No habrá una verdadera reconstrucción económica si salimos de esta crisis sin enfrentar la inseguridad laboral y sin reducir la desigualdad. Y eso no será posible si fiamos esta tarea únicamente a la capacidad redistributiva y de protección social del Estado, a través de impuestos y prestaciones. Si realmente queremos restaurar el contrato social que la austeridad quebró, debemos reformar nuestro mercado laboral para que asegure un reparto equitativo de las mejoras productivas.

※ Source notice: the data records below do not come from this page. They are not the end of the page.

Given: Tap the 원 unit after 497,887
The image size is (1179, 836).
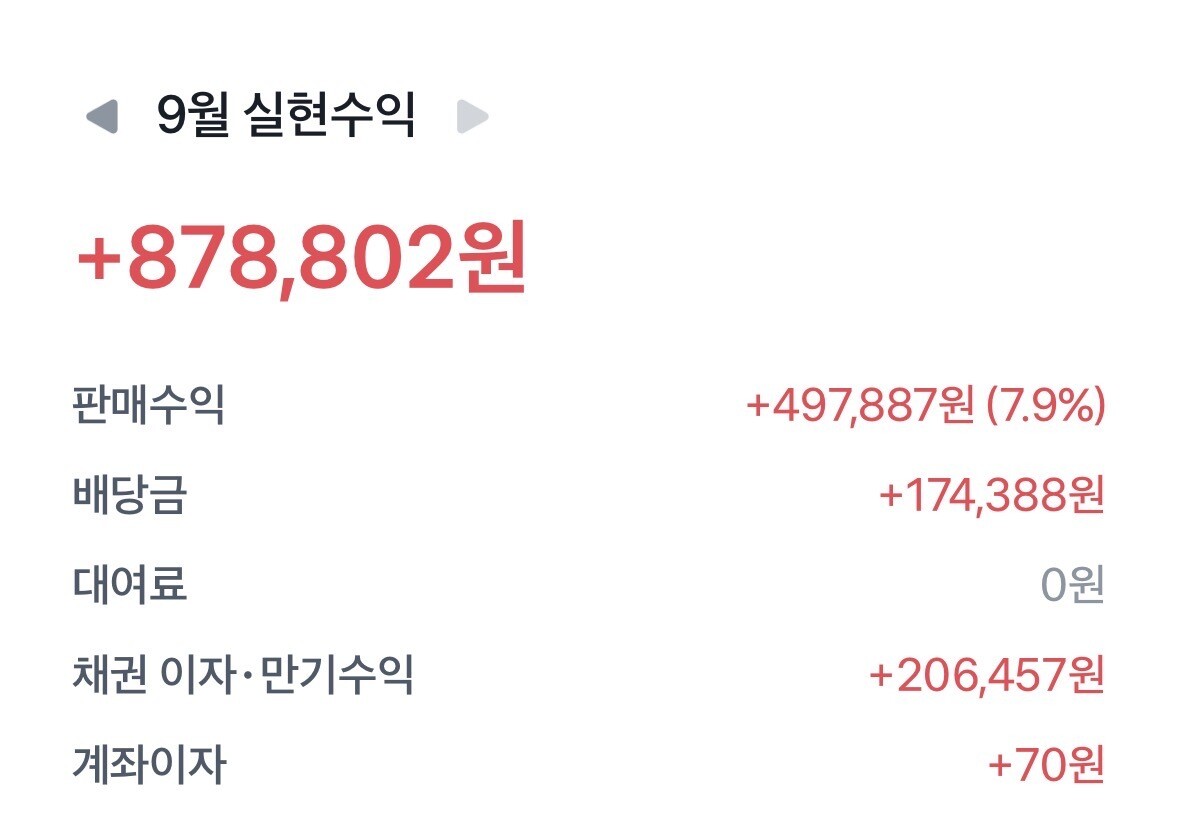Looking at the screenshot, I should coord(958,406).
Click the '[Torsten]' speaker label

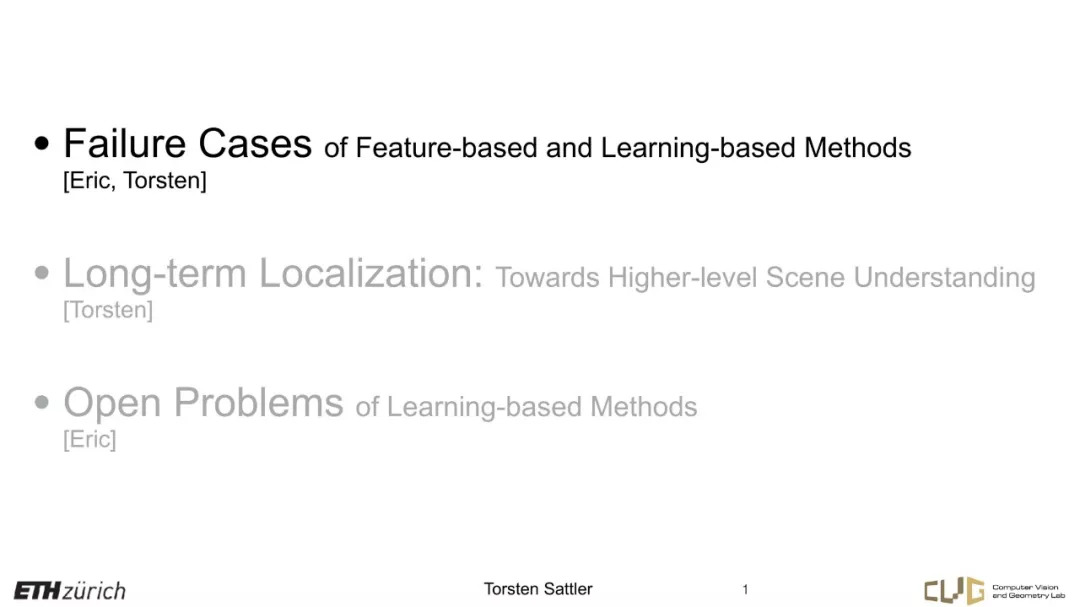(107, 310)
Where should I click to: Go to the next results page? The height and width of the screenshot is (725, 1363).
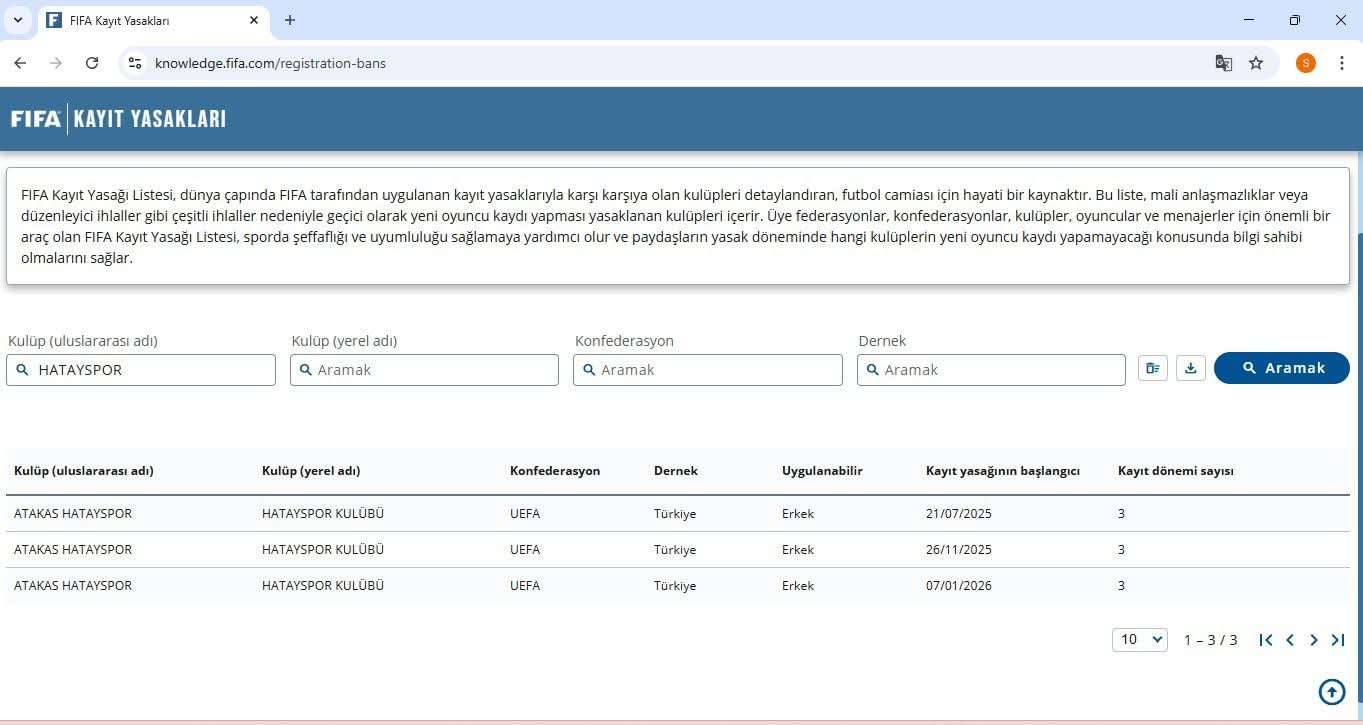(x=1314, y=640)
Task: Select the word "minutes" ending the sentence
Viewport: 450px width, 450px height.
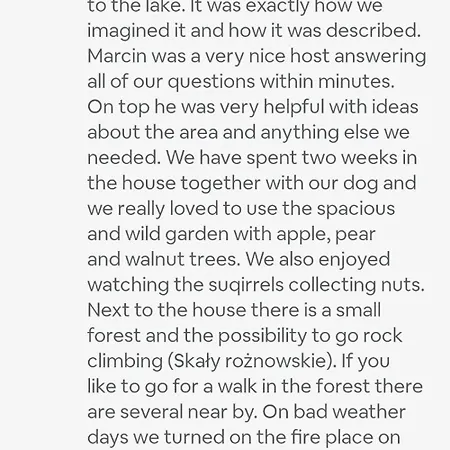Action: coord(356,81)
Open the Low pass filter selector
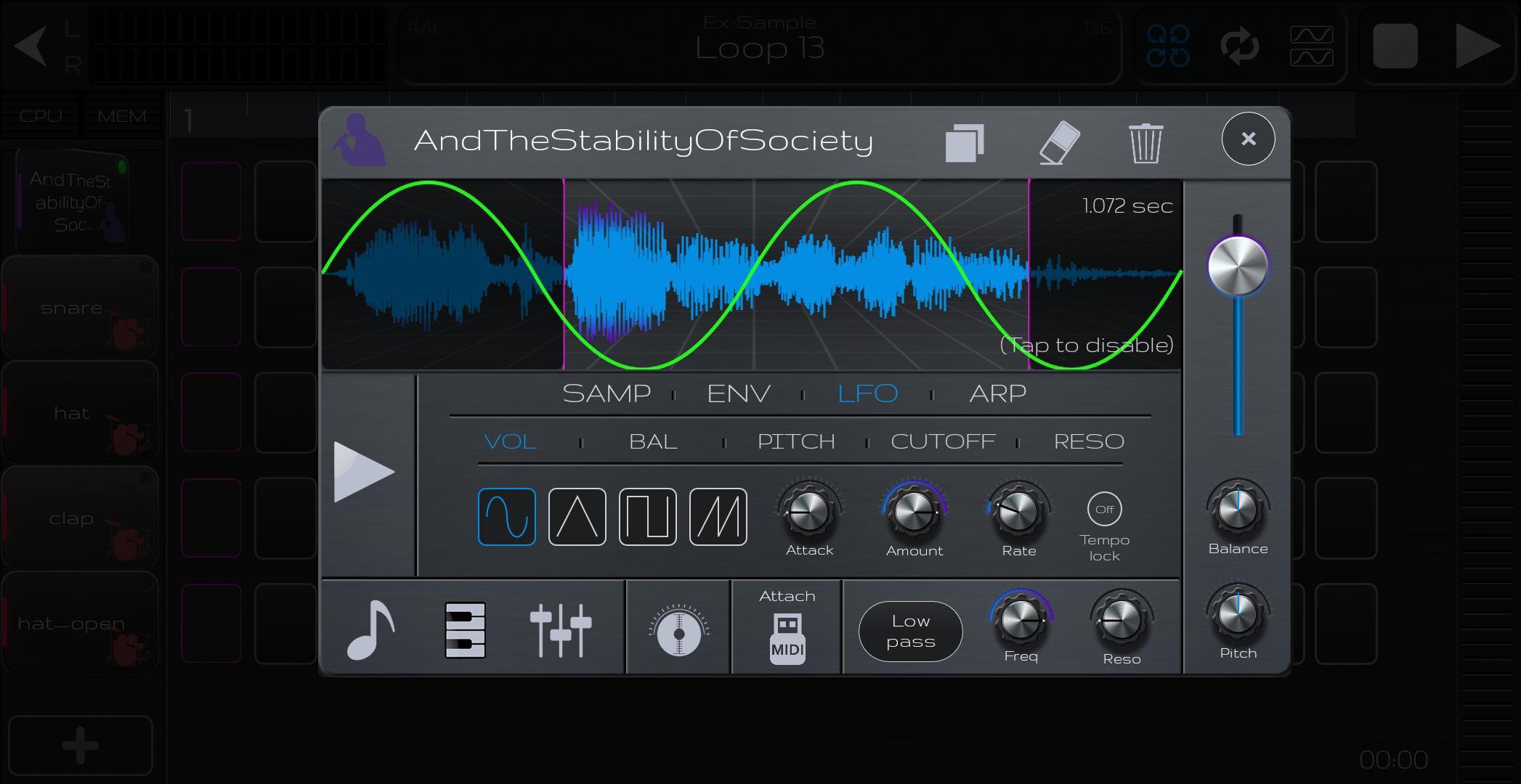The image size is (1521, 784). click(910, 631)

Hay quien compara los actuales planes de estímulo fiscal con el New Deal del presidente estadounidense Franklin D. Roosevelt, remarcando así la ambición del momento. Sin embargo, el New Deal no se limitó a impulsar políticas expansivas para superar la Gran Depresión. Consolidó además un nuevo contrato social, construido sobre importantes mejoras laborales y una reducción de las desigualdades sociales.

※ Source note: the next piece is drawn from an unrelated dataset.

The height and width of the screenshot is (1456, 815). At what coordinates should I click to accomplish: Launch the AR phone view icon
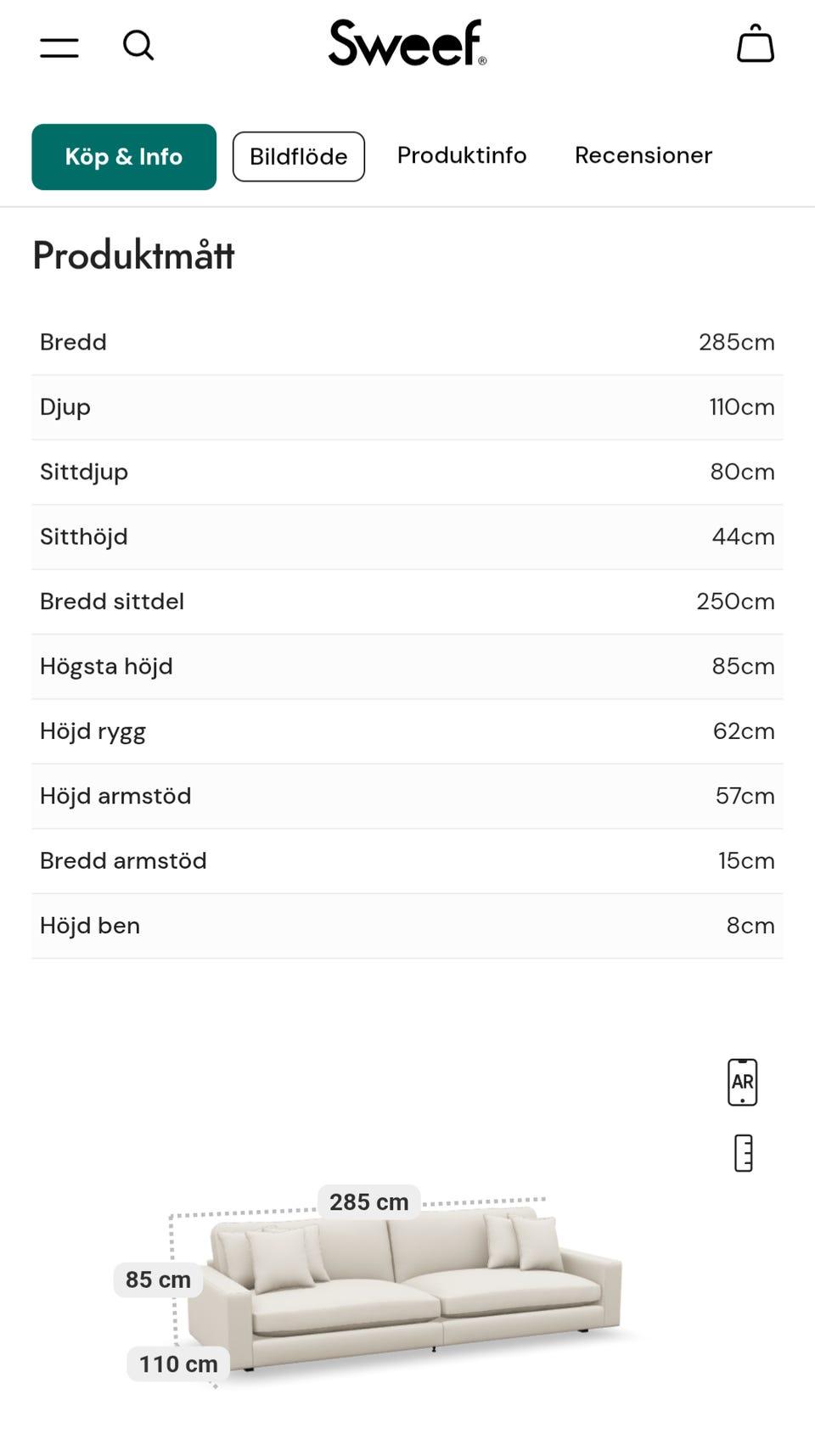742,1082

Una distribución de la renta más igualitaria no sólo sería beneficiosa para los trabajadores. También lo sería para las empresas, ya que contribuiría a estimular el consumo de las familias y, con ello, los niveles de actividad económica, reforzando la coherencia de la política fiscal en esta fase de reconstrucción. La economía del país difícilmente puede ir bien si la economía de las familias no va bien.
La ya conocida apelación de Joe Biden a los empresarios estadounidenses para que paguen más a los trabajadores señala un cambio en la política laboral, aún en proceso de maduración. No obstante, esta transformación no se puede sustentar sobre la mera voluntad. Precisa de una nueva regulación que, en el caso de España, termine con el injustificado abuso de la temporalidad, favorezca la estabilidad laboral y promueva el equilibrio en la negociación colectiva.
Una nueva regulación laboral debe buscar asimismo nuevas fórmulas de flexibilidad en el tejido productivo que aseguren la protección, y no la destrucción, del empleo, los salarios y las empresas cuando se reduce la demanda. Frente a los ajustes por la vía de los despidos —mecanismo tradicional en la economía española—, o por la vía de la devaluación salarial —mecanismo que impuso la reforma del 2012—, un instrumento de flexibilidad interna similar a los ERTE resultará mucho más útil para mantener el empleo y los niveles de actividad de las empresas en tiempos de crisis.
Ahora tenemos la oportunidad de aprovechar la reforma laboral que actualmente negocia la vicepresidenta Yolanda Díaz con los interlocutores sociales para incorporar el cambio en la política laboral a las transformaciones ya experimentadas por la política monetaria, fiscal e industrial. Aprovechémosla.